For miles around lay the scattered and broken corpses of many races. Hylden lay collapsed on the ground alongside silent and still winged vampires, locked together where they had died struggling in mortal combat.
Siege weapons with their human crews were broken and shattered atop rocky cliffs, their bodies draped over the timbers like rag dolls. Many of them were on fire, burning to add to the smoke coming from ravaged settlements across the land.
Blood from the thousands of bodies that stretched across the land turned the ground into mud and rivers of the scarlet liquid ran down from the battlefields to empty out into the sea far to the south.
Standing defiantly on the edge of their vast battlefield of the dead was the only settlement in view from the horizon that was not on fire. The Hylden defending it were battered, bleeding and exhausted but still very much alive. Their families and young were here and there was nowhere else to flee to. Even the youngest of them were manning the walls some with the crudest of weapons.
During the battle the line had been pushed and pushed, the terrible slaughter forcing them to retreat more and more; but not this time. They had been pushed this far but no further.
The defenders of the Hylden settlement locked eyes on the zealots that were preparing to attack; the black winged terrors that came to kill in the name of their abysmal god. They stood there in their swarm, just staring back at them; waiting and waiting.
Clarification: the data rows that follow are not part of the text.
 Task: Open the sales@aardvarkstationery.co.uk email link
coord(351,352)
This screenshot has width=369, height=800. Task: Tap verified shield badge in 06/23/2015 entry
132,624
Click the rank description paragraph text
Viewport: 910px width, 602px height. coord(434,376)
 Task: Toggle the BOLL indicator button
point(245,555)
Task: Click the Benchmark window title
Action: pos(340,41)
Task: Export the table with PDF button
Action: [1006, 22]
Slowly night began to fall and with it came thick gathering storm clouds that seemed to boil up out of nowhere. Thunder rumbled in the distance several times before it began to rain; a sudden heavy deluge as if heaven wished to wash away the grime of the battle.
There was a flash of light from the middle of the zealot’s encampment and the Hylden defenders watched in terrified awe as out of that flash stepped another winged figure. Seeing this new arrival the vampire zealots immediately bowed low to him even sinking down onto their knees in the mud.
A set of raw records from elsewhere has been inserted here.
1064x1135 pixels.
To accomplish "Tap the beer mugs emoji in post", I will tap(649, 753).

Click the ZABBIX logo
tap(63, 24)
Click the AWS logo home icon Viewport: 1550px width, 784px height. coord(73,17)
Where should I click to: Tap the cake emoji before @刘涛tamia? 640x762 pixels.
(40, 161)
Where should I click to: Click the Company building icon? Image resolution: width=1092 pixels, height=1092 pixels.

The new arrival was glad in golden armour that fitted to his body perfectly and even forming shield guards up and over the rim of his wings. Attached to his left arm was a triangular shield formed of blades and in his right hand he held a long spear shaped like the curve of a bird’s wings. This he set into the ground and with his free hand he removed his helmet, revealing his black bangs that framed a face full of cruelty and a fanatical zeal that eclipsed any of the others.
All knew him and responded with either adoration or fear, for he was Raziel-Divus; the scribe of heaven.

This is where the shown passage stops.